Input records section start

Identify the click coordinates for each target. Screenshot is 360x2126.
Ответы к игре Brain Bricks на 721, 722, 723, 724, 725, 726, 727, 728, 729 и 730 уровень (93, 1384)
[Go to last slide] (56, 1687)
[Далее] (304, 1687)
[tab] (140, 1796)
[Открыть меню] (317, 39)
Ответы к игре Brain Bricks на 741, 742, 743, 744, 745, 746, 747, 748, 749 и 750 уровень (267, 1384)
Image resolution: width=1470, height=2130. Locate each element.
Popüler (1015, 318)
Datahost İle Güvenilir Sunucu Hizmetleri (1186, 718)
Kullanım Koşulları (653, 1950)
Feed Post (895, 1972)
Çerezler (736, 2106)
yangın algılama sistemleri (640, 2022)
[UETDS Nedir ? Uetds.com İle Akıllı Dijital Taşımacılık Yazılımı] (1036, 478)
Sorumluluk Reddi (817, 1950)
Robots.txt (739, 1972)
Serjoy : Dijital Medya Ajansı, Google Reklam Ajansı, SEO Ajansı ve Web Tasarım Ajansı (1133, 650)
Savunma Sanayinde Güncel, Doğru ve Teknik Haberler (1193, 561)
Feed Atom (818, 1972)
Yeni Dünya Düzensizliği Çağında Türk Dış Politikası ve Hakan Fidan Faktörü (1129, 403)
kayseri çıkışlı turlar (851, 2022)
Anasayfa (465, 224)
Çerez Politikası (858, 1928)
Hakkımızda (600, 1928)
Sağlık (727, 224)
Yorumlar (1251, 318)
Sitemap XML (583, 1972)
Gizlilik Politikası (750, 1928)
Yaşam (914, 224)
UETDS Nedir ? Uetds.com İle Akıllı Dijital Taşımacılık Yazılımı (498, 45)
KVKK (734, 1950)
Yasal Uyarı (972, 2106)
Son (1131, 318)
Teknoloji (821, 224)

Input records section end

▶ _The problem_:
In full and word for word, repeat the records.

▶ _Response for this exercise_:
Identify the click coordinates for each target. Screenshot is 360x2126.
Ответы к игре Brain Bricks на 721, 722, 723, 724, 725, 726, 727, 728, 729 и 730 уровень (93, 1384)
[Go to last slide] (56, 1687)
[Далее] (304, 1687)
[tab] (140, 1796)
[Открыть меню] (317, 39)
Ответы к игре Brain Bricks на 741, 742, 743, 744, 745, 746, 747, 748, 749 и 750 уровень (267, 1384)
Image resolution: width=1470, height=2130. Locate each element.
Popüler (1015, 318)
Datahost İle Güvenilir Sunucu Hizmetleri (1186, 718)
Kullanım Koşulları (653, 1950)
Feed Post (895, 1972)
Çerezler (736, 2106)
yangın algılama sistemleri (640, 2022)
[UETDS Nedir ? Uetds.com İle Akıllı Dijital Taşımacılık Yazılımı] (1036, 478)
Sorumluluk Reddi (817, 1950)
Robots.txt (739, 1972)
Serjoy : Dijital Medya Ajansı, Google Reklam Ajansı, SEO Ajansı ve Web Tasarım Ajansı (1133, 650)
Savunma Sanayinde Güncel, Doğru ve Teknik Haberler (1193, 561)
Feed Atom (818, 1972)
Yeni Dünya Düzensizliği Çağında Türk Dış Politikası ve Hakan Fidan Faktörü (1129, 403)
kayseri çıkışlı turlar (851, 2022)
Anasayfa (465, 224)
Çerez Politikası (858, 1928)
Hakkımızda (600, 1928)
Sağlık (727, 224)
Yorumlar (1251, 318)
Sitemap XML (583, 1972)
Gizlilik Politikası (750, 1928)
Yaşam (914, 224)
UETDS Nedir ? Uetds.com İle Akıllı Dijital Taşımacılık Yazılımı (498, 45)
KVKK (734, 1950)
Yasal Uyarı (972, 2106)
Son (1131, 318)
Teknoloji (821, 224)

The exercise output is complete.